What to produce. Everything from the line with "marzo 2024 (25, 1142)" to the last line of the material below is what to reproduce, exactly and with no other lines.

═══ Input for this task ═══

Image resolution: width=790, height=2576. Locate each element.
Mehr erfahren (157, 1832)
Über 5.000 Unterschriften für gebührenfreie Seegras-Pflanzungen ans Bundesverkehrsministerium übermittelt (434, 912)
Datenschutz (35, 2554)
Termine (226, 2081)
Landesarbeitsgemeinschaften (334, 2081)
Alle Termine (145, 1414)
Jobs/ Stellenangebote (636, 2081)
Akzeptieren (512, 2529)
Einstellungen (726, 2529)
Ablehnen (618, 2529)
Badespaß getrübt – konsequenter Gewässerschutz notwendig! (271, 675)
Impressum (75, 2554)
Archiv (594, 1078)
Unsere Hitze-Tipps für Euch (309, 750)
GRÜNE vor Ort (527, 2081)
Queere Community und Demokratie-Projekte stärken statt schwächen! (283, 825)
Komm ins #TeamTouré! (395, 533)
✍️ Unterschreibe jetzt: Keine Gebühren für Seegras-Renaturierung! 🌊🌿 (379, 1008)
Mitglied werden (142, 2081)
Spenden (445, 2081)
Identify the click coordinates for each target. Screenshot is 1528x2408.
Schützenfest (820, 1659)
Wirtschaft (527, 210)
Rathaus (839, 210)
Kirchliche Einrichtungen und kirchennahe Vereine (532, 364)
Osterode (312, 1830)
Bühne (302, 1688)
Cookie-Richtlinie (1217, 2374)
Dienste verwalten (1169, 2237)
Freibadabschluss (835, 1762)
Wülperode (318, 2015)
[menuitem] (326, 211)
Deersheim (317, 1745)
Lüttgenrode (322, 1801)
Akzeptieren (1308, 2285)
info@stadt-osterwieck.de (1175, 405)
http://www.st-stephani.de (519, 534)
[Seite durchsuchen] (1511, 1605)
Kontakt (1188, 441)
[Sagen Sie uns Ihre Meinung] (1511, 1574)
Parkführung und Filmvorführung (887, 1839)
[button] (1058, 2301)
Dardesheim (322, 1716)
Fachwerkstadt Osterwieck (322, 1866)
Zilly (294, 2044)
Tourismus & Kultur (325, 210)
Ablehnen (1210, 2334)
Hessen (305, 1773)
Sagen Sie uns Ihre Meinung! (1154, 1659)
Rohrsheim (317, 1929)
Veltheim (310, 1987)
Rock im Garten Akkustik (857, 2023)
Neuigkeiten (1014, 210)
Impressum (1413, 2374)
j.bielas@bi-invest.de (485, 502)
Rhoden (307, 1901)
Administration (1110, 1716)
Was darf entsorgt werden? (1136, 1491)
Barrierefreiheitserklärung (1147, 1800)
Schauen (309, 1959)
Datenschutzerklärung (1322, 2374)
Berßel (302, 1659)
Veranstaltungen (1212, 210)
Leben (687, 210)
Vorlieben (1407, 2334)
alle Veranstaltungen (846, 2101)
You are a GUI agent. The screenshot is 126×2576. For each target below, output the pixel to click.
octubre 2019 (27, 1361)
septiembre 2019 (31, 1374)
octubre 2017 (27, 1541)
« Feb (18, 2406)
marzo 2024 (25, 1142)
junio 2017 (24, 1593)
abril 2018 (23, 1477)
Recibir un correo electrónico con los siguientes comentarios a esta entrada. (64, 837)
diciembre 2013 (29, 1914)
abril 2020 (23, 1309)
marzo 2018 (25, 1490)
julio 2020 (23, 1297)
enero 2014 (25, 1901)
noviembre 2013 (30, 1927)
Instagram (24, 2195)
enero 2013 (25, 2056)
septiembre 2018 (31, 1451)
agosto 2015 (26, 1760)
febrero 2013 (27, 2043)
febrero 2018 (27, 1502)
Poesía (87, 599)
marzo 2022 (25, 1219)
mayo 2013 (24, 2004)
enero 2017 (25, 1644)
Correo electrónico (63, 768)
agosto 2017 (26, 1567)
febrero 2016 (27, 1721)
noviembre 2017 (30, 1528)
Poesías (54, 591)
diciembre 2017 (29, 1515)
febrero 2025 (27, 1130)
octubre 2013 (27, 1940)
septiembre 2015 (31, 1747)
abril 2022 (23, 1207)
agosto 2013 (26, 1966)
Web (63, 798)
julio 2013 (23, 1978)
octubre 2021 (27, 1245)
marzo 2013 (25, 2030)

═══

Response for this exercise.
marzo 2024 (25, 1142)
junio 2017 (24, 1593)
abril 2018 (23, 1477)
Recibir un correo electrónico con los siguientes comentarios a esta entrada. (64, 837)
diciembre 2013 (29, 1914)
abril 2020 (23, 1309)
marzo 2018 (25, 1490)
julio 2020 (23, 1297)
enero 2014 (25, 1901)
noviembre 2013 (30, 1927)
Instagram (24, 2195)
enero 2013 (25, 2056)
septiembre 2018 (31, 1451)
agosto 2015 (26, 1760)
febrero 2013 (27, 2043)
febrero 2018 (27, 1502)
Poesía (87, 599)
marzo 2022 (25, 1219)
mayo 2013 (24, 2004)
enero 2017 (25, 1644)
Correo electrónico (63, 768)
agosto 2017 (26, 1567)
febrero 2016 (27, 1721)
noviembre 2017 (30, 1528)
Poesías (54, 591)
diciembre 2017 (29, 1515)
febrero 2025 (27, 1130)
octubre 2013 (27, 1940)
septiembre 2015 (31, 1747)
abril 2022 (23, 1207)
agosto 2013 (26, 1966)
Web (63, 798)
julio 2013 (23, 1978)
octubre 2021 (27, 1245)
marzo 2013 (25, 2030)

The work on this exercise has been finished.